* [Set problem]: Please render the rows below as a JSON list of strings, one string per line and no blank lines, beginning at the line that has "1012x670 pixels." and stopping after the line that has "Action: pos(212,612)". Include only those lines.

--- BEGIN ---

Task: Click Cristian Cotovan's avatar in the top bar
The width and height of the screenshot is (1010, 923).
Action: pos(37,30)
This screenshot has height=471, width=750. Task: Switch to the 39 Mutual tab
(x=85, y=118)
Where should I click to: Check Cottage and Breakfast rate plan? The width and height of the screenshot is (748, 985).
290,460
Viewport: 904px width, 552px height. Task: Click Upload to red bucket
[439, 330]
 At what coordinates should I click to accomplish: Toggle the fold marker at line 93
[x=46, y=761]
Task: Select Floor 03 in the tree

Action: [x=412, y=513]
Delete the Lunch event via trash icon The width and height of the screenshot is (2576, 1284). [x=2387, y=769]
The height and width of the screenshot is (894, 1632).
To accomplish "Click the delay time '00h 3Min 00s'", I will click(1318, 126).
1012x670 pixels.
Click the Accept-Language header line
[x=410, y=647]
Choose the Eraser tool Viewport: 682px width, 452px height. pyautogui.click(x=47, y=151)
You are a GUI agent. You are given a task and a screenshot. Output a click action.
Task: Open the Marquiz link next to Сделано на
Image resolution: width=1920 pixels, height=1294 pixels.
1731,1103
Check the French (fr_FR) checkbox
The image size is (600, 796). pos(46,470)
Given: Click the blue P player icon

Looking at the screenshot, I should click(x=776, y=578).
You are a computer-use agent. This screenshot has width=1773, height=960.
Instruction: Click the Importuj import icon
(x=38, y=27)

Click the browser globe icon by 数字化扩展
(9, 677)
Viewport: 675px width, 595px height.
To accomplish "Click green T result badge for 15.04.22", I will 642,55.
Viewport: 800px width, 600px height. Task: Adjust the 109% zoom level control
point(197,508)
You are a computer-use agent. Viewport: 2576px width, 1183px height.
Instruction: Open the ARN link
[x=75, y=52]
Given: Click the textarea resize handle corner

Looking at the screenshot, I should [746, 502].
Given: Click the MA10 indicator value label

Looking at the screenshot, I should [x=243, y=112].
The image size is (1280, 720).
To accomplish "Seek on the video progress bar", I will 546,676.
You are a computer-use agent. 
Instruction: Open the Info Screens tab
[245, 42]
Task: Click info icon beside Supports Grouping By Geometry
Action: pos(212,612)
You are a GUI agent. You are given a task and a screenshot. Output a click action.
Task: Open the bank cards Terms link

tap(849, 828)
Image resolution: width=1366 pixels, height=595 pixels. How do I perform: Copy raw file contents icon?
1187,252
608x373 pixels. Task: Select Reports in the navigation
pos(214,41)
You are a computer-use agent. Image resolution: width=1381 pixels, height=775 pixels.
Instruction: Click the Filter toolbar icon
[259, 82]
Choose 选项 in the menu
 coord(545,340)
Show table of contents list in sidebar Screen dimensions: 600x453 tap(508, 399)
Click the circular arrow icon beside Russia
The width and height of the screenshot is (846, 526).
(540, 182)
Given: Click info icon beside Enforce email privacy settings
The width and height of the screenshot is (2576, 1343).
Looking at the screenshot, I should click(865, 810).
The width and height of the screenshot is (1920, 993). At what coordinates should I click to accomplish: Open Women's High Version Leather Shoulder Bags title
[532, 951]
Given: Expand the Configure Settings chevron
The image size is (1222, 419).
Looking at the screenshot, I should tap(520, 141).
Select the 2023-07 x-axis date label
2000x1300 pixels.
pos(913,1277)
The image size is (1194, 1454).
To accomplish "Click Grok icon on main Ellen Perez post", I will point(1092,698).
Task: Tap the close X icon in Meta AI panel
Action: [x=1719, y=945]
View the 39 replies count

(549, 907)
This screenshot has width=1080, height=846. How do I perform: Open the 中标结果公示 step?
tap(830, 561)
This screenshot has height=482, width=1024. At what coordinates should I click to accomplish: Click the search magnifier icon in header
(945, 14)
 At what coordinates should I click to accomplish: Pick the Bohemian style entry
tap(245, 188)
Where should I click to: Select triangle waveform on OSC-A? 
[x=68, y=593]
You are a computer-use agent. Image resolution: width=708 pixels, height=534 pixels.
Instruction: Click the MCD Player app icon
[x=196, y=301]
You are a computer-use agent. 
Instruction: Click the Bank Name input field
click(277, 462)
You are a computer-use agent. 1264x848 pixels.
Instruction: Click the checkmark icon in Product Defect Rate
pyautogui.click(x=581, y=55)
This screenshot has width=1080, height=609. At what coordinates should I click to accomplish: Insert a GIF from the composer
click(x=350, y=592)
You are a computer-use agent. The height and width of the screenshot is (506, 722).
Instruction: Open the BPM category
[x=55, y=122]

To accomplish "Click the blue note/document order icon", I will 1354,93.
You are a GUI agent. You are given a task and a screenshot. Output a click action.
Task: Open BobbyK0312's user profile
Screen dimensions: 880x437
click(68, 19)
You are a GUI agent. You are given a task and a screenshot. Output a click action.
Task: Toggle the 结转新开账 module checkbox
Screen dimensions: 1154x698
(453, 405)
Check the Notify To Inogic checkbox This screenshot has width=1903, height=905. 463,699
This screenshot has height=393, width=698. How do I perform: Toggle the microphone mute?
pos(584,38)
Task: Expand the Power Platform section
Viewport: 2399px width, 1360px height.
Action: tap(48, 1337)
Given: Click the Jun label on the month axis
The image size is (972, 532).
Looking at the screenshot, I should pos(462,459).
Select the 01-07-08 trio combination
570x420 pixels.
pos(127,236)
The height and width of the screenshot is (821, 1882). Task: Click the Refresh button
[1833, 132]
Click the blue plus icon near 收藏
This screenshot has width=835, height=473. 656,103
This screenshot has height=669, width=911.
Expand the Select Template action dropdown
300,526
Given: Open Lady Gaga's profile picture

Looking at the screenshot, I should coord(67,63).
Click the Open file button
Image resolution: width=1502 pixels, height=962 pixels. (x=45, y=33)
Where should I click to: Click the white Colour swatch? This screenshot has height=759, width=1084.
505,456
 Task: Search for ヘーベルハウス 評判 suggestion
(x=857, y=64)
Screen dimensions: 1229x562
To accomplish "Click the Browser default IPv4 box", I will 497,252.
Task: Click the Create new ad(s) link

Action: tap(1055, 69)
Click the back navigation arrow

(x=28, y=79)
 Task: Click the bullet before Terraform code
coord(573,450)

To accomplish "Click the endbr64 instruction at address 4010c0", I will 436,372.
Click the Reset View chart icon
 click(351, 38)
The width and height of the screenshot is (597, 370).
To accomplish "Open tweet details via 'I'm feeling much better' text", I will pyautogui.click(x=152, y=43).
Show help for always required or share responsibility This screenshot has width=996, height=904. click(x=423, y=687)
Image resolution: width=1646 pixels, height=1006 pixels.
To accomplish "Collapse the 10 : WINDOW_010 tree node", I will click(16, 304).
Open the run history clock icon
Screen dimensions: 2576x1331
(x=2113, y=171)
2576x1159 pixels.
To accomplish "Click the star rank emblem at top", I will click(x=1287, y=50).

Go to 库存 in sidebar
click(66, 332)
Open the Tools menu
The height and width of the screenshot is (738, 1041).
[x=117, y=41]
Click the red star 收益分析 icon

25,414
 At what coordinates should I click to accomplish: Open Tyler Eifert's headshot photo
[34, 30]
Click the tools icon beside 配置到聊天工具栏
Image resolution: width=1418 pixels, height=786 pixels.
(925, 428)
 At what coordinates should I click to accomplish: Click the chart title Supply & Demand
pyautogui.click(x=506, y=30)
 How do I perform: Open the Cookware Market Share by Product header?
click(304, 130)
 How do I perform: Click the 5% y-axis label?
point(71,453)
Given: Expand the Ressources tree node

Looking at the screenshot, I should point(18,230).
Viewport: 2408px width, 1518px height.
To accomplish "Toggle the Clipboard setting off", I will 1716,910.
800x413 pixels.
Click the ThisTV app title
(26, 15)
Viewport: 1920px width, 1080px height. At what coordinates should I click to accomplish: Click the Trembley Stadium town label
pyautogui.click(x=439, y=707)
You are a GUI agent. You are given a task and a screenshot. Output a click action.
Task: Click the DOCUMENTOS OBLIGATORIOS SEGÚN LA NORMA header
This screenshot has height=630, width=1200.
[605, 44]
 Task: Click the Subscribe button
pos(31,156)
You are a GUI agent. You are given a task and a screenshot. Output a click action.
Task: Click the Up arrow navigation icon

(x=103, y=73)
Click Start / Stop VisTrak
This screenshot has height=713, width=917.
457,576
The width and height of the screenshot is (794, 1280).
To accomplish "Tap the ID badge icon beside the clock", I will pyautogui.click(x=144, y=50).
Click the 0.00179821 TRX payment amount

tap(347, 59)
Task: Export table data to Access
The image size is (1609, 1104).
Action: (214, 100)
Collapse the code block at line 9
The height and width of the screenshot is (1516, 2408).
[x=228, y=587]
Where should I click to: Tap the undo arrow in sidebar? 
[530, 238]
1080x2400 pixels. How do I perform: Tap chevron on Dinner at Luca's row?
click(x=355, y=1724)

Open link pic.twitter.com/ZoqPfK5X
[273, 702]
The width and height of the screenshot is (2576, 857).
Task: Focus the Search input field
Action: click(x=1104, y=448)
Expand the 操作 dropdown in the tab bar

--- END ---

* [Solution]:
[
  "1012x670 pixels.",
  "Click the Accept-Language header line",
  "[x=410, y=647]",
  "Choose the Eraser tool Viewport: 682px width, 452px height. pyautogui.click(x=47, y=151)",
  "You are a GUI agent. You are given a task and a screenshot. Output a click action.",
  "Task: Open the Marquiz link next to Сделано на",
  "Image resolution: width=1920 pixels, height=1294 pixels.",
  "1731,1103",
  "Check the French (fr_FR) checkbox",
  "The image size is (600, 796). pos(46,470)",
  "Given: Click the blue P player icon",
  "Looking at the screenshot, I should click(x=776, y=578).",
  "You are a computer-use agent. This screenshot has width=1773, height=960.",
  "Instruction: Click the Importuj import icon",
  "(x=38, y=27)",
  "Click the browser globe icon by 数字化扩展",
  "(9, 677)",
  "Viewport: 675px width, 595px height.",
  "To accomplish \"Click green T result badge for 15.04.22\", I will 642,55.",
  "Viewport: 800px width, 600px height. Task: Adjust the 109% zoom level control",
  "point(197,508)",
  "You are a computer-use agent. Viewport: 2576px width, 1183px height.",
  "Instruction: Open the ARN link",
  "[x=75, y=52]",
  "Given: Click the textarea resize handle corner",
  "Looking at the screenshot, I should [746, 502].",
  "Given: Click the MA10 indicator value label",
  "Looking at the screenshot, I should [x=243, y=112].",
  "The image size is (1280, 720).",
  "To accomplish \"Seek on the video progress bar\", I will 546,676.",
  "You are a computer-use agent. ",
  "Instruction: Open the Info Screens tab",
  "[245, 42]",
  "Task: Click info icon beside Supports Grouping By Geometry",
  "Action: pos(212,612)"
]